We introduce two techniques to derive upper bounds for the expected containment time of a randomized synchronous self-stabilizing algorithm \(\mathcal{A} \). Let X be the random variable that denotes the number of rounds until the system has reached a legitimate configuration when starting in a 1-faulty configuration c. The expected containment time equals the expected value E[X]. An analytical approach to compute an upper bound for E[X] is to derive a bound for \(g(i) = P\{X=i\}\) and use this to estimate \(E[X] = \sum _{i=1}^\infty ig(i)\). This approach is often infeasible due to the high number of states. A remedy is the lumping technique explained in the following section.

5.1 Lumpable Markov Chains

The self-stabilizing algorithm \(\mathcal{A} \) can be regarded as a transition systems of \(\varSigma \).
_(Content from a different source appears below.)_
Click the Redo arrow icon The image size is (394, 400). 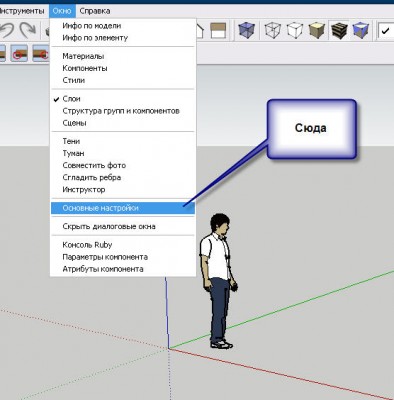pyautogui.click(x=27, y=30)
In each round the current configuration \(c\in \varSigma \) is transformed into a new configuration \(\mathcal{A} (c)\in \varSigma \). This process is described by the transition matrix P where \(p_{ij}\) gives the probability to move from configuration \(c_i\) to \(c_j\) in one round, i.e., \(\mathcal{A} (c_i)=c_j\). To reduce the complexity we partition \(\varSigma \) into subsets \(\varSigma _0,\ldots , \varSigma _l\) and consider these as the states of a Markov chain. A partitioning is called lumpable if the subsets \(\varSigma _i\) have the property that for each pair ij the probability of a configuration \(c\in \varSigma _i\) to be transformed in one round into a configuration of \(\varSigma _j\) is independent of the choice of \(c \in \varSigma _i\) (Definition 6.3.1 [17]). This probability is then interpreted as the transition probability from \(\varSigma _i\) to \(\varSigma _j\).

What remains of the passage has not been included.